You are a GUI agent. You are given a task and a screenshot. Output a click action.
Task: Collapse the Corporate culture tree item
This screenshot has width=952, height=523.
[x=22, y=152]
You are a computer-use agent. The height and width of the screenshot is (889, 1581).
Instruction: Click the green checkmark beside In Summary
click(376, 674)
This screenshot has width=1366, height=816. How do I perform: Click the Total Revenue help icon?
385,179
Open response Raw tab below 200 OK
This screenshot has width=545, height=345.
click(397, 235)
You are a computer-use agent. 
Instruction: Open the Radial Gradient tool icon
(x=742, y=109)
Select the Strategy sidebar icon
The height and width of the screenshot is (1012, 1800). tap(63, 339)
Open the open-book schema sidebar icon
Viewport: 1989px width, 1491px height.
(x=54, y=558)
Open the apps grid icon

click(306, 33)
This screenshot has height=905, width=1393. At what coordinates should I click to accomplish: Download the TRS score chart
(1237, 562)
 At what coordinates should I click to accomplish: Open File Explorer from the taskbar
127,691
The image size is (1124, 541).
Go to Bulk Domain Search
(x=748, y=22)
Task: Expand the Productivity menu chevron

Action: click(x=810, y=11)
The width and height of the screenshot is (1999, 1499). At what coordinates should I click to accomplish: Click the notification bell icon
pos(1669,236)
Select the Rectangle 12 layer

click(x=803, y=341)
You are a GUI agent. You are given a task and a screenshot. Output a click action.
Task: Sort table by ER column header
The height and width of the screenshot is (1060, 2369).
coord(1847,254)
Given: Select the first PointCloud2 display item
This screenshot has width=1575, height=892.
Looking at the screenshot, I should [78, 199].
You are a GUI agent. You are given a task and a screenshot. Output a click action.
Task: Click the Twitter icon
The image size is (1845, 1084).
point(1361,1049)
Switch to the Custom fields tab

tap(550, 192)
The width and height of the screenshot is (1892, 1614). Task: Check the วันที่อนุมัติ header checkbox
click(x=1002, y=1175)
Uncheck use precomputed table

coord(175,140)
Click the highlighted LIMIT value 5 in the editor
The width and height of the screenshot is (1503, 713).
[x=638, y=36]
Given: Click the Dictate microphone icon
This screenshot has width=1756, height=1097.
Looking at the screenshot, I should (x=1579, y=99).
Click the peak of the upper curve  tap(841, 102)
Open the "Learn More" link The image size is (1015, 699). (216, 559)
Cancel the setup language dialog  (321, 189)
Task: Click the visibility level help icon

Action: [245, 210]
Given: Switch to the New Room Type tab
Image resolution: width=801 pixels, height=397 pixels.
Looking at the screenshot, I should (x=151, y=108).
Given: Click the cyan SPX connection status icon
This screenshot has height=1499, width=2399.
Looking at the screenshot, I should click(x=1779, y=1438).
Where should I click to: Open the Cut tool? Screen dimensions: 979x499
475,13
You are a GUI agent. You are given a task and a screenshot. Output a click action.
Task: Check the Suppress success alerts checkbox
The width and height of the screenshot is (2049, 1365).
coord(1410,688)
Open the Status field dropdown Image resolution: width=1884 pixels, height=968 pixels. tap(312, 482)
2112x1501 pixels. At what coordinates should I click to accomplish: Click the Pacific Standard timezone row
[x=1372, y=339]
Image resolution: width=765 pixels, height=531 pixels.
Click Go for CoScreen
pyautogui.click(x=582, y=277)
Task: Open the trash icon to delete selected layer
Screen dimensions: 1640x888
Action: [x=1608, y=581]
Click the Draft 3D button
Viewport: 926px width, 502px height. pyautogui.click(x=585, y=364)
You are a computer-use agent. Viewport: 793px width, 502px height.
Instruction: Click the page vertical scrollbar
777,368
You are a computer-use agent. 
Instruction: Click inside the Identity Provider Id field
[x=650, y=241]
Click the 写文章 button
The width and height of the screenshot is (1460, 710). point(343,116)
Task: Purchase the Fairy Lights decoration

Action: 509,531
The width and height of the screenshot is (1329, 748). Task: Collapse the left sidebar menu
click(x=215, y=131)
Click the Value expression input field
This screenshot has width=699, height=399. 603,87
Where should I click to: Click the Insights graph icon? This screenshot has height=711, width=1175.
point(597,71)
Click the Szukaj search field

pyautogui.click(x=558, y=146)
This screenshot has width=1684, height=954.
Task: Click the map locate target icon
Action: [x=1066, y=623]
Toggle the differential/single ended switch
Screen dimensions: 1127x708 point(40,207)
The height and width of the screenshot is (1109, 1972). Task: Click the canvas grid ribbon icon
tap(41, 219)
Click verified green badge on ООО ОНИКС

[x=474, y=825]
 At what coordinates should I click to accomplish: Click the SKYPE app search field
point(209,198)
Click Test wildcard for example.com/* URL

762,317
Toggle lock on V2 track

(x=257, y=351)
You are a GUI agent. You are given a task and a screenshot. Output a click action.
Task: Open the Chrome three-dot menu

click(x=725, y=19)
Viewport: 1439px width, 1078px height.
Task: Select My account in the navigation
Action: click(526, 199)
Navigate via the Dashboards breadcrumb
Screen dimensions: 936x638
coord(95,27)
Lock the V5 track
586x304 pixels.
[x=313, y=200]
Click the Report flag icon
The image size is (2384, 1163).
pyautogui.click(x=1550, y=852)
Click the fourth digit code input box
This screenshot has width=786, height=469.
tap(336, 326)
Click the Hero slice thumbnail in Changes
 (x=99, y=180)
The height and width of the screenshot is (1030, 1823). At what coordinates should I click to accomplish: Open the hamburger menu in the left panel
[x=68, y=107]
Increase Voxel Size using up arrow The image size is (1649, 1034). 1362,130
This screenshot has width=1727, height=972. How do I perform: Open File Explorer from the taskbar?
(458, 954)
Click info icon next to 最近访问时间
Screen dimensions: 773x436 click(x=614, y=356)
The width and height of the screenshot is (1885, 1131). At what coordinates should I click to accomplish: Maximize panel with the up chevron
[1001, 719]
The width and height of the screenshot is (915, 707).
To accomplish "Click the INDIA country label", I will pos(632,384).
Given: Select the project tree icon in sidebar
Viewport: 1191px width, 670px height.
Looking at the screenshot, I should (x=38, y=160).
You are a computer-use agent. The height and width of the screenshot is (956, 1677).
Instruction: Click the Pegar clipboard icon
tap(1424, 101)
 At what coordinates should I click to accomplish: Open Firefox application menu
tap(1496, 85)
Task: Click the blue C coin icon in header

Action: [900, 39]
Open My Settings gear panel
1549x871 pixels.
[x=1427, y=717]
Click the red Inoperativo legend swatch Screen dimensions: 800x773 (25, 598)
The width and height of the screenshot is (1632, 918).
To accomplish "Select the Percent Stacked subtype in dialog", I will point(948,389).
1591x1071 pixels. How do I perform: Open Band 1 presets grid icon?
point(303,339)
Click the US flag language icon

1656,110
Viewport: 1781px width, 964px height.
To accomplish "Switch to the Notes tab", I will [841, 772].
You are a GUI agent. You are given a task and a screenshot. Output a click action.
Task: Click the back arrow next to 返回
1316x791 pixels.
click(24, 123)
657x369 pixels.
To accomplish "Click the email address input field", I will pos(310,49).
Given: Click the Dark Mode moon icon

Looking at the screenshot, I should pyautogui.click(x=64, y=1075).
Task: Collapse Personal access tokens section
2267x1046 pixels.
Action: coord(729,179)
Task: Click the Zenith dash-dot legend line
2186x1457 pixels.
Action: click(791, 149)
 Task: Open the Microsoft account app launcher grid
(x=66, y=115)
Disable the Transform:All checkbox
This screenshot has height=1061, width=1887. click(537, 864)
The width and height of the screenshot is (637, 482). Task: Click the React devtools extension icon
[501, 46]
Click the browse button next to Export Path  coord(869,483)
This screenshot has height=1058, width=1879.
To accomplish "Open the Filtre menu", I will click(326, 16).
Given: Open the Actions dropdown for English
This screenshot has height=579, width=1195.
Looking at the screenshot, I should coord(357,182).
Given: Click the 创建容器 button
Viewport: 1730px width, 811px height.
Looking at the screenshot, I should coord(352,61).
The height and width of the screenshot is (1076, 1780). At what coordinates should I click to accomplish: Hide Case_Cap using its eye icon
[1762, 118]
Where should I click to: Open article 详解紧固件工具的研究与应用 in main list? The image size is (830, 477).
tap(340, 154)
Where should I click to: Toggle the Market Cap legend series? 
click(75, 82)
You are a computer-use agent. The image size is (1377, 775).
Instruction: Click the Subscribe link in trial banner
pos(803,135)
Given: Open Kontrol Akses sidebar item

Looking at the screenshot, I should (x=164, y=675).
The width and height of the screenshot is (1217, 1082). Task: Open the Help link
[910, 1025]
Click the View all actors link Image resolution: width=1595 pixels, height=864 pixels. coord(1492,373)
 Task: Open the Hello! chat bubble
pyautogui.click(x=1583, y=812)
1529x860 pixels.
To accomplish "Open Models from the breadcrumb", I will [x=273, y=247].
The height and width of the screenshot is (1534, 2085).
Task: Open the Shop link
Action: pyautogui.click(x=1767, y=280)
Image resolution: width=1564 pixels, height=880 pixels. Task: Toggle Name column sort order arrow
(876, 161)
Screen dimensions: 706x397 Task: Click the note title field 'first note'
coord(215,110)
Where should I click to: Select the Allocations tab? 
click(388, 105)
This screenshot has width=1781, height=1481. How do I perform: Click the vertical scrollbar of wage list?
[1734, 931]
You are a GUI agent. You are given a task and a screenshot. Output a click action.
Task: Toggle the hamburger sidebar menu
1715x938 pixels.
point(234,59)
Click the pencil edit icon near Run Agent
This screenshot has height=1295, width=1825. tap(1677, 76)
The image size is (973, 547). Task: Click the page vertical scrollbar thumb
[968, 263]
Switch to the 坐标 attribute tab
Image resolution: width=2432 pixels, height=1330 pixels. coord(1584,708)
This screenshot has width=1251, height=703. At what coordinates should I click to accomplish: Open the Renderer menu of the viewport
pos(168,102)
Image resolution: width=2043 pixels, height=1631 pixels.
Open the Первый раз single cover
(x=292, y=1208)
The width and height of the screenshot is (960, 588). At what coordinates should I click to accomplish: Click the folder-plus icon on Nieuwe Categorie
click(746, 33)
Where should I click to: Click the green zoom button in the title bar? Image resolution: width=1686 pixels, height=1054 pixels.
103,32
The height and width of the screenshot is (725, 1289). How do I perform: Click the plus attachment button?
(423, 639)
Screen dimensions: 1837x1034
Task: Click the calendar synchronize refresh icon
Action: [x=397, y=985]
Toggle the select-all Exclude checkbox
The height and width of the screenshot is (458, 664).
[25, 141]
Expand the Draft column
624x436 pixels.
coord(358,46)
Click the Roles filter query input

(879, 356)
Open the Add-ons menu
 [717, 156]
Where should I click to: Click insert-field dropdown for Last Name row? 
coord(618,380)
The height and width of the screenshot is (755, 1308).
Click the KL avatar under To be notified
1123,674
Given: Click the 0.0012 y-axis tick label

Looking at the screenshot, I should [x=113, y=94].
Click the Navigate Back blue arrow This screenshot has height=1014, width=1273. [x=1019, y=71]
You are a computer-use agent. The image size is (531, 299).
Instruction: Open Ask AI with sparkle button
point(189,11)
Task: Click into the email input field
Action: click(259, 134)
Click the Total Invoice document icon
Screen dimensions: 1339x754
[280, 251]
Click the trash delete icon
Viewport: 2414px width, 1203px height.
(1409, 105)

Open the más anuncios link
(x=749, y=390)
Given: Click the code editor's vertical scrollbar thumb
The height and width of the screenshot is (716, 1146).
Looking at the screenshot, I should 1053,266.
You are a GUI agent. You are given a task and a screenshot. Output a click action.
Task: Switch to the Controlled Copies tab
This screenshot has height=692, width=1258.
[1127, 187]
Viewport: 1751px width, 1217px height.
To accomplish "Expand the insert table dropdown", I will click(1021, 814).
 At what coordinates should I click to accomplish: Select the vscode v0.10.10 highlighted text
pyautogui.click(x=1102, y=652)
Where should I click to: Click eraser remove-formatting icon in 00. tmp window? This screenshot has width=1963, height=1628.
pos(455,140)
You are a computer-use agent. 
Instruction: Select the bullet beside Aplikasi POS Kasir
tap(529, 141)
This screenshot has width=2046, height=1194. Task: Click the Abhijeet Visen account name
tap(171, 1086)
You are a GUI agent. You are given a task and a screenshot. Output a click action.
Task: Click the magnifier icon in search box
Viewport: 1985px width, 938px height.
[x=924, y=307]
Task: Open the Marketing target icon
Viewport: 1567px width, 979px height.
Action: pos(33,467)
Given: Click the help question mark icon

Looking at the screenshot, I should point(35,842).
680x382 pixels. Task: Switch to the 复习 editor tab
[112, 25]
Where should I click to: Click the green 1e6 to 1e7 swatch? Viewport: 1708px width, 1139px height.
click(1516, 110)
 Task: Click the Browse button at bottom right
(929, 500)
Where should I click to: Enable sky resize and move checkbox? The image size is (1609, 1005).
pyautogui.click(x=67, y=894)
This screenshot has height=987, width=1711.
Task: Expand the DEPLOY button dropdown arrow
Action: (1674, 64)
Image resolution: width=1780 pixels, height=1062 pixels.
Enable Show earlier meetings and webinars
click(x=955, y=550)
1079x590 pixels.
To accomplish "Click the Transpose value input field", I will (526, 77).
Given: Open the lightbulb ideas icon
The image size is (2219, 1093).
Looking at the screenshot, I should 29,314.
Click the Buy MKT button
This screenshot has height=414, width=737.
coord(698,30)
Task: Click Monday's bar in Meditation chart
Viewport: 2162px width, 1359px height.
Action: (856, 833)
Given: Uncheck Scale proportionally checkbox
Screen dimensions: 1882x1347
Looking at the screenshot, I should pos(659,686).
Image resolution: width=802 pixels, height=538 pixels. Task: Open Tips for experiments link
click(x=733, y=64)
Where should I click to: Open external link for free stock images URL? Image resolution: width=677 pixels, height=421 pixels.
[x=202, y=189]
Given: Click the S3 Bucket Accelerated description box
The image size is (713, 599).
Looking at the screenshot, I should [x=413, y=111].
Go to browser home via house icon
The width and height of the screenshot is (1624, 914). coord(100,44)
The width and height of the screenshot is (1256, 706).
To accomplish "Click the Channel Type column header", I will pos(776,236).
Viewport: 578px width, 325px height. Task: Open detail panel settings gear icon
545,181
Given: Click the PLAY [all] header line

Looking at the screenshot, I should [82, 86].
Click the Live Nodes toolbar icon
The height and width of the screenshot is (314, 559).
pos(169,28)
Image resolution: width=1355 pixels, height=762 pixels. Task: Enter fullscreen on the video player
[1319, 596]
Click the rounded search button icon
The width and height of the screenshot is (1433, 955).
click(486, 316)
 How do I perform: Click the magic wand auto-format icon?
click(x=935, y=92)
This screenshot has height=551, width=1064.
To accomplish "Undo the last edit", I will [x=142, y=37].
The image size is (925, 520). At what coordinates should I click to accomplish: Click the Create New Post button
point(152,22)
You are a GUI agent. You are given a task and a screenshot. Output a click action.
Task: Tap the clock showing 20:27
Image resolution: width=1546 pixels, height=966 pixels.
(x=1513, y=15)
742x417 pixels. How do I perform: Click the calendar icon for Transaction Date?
○ ○ ○ ○
**EXERCISE DESCRIPTION**
Work out how many lines in the data above contain the word "computer" and respond with that number only.

**OUTPUT FOR THIS TASK**
8